A real run (many steps over a real corpus) makes hundreds of slow `claude` calls and will
exceed any single interactive timeout. Handle it by **bounding + detaching + going
incremental**, not one long blocking run:
- `--max-steps N` bounds the work (POST-GATE rollout is already parallelised, default 6 workers).
- **Run detached** so it isn't tied to an interactive turn, leaving a trail in the ledger + a log:
  ```bash
  nohup python3 ~/.claude/skills/optimise-skill/scripts/run.py \
    ~/.claude/skills/<consumer>/optimisation/manifest.yaml --max-steps 2 \
    > /tmp/optimise-run.log 2>&1 &
  ```
- **Incremental on a schedule** — short bounded runs (a couple of steps) on a routine,
  accumulating in the ledger, rather than one marathon. This is both the timeout fix and the
  continuous-improvement cadence. (Defer turning the schedule on until real outcome labels exist.)

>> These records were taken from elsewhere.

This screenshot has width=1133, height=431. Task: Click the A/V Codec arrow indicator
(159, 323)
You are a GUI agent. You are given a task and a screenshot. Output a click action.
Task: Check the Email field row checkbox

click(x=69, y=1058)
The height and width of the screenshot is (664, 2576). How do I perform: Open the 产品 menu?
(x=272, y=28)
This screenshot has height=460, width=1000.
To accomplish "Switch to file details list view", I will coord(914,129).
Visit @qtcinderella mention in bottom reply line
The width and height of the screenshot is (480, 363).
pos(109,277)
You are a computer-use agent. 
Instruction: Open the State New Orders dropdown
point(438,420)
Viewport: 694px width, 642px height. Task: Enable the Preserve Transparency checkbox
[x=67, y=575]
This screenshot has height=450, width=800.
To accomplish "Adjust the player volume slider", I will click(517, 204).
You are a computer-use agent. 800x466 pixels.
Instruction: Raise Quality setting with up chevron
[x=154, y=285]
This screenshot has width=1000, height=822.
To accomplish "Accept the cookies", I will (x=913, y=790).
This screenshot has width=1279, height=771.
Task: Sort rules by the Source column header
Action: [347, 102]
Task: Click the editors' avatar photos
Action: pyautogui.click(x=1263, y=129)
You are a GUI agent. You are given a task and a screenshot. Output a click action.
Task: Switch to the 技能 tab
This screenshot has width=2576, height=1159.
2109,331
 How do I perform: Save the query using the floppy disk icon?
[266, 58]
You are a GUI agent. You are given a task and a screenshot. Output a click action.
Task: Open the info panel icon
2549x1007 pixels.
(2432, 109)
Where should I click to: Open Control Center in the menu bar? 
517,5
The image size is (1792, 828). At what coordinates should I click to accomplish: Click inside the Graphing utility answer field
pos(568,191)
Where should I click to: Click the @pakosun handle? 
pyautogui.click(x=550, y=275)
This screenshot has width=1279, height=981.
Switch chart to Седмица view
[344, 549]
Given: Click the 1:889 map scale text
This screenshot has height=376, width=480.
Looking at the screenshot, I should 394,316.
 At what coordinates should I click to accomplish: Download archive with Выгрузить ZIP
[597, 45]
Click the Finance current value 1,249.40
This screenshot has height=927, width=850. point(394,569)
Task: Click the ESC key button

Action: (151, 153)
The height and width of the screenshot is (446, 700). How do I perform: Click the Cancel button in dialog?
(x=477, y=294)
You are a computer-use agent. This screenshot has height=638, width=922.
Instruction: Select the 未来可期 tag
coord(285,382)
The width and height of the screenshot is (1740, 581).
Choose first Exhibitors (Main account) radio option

## Autonomy (presets are sugar over a per-category action map)

`shadow` = all propose-only (the zero-risk phase that mints fresh agreement labels);
`assisted` = `safe-*` auto-act, rest propose-only; `autonomous` = all gated auto-act.
**Engine invariants:** an `unknown` category is always propose-only; `permanent_gates`
never auto-flip; `shadow` always proposes. Human gates are optional per-skill policy
(0..N) — an automated-loop skill might keep `financial`/`irreversible` permanently gated;
a low-stakes skill declares none.

> **User-facing standard — two words, owned by `upskill`** (to keep the choice low-cognitive-load): **ask-me-first** (`= shadow`, the default) / **just-do-it** (`= autonomous`), set per decision-type. The three internal presets stay as the mechanism; operators only ever pick the two. The graduation rule is **not** an approval count — a decision-type goes just-do-it only when it is **undoable** (reversibility is the line, reusing a merge-gating allow-list + git-revertibility rule), its **review provably catches that type's incident fixtures** (the calibration gate — same idea as "enable autonomous-financial only after the panel escalates every incident-regression fixture"), **and a human flips it on**. Un-undoable actions (money, statutory submissions, deletion, real sends, `config`/`secrets`, unreverted schema) **never** graduate. See `upskill/SKILL.md` § Autonomy for the full plain-language model; this engine supplies the `decide_action` map underneath it.

## Onboarding a new consumer

`python3 scripts/setup.py <path-to>/optimisation --apply` scaffolds the dir (idempotent;
dry-run by default; `--check` reports readiness; `--force` backs up to `*.bak`), mirroring the
conventional `optimisation/` layout. `scripts/seed.py` generates synthetic cold-start seeds (positives + manufactured
negatives, `source: synthetic`) over an injectable runner. Every generated draft carries
`PENDING_REVIEW`; a run refuses until a human sharpens the drafts and deletes the sentinels.
See `references/contract.md` §9–§10. Capture of live decisions is via
`scripts/decision_record.py --corpus-dir <consumer-corpus-dir>` (§9), wired additively into
the producing skill (e.g. an automated loop).

## Status

Engine + rails built and RED-verified against fixtures. The "build now" slice is
implemented (enriched decision-capture, the thin capture path, extractor enrichment, the
promotion-gate source guard, median-of-N + margin + trust-stratified split, the setup
scaffolder + synthetic seeding, the process-emitting judge) — all in `scripts/`, `vendor/`
untouched. Two consumers exist (one tuning an automated loop's triage rubric, one a
reviewer-severity rubric), so `schema_version: 1` is frozen.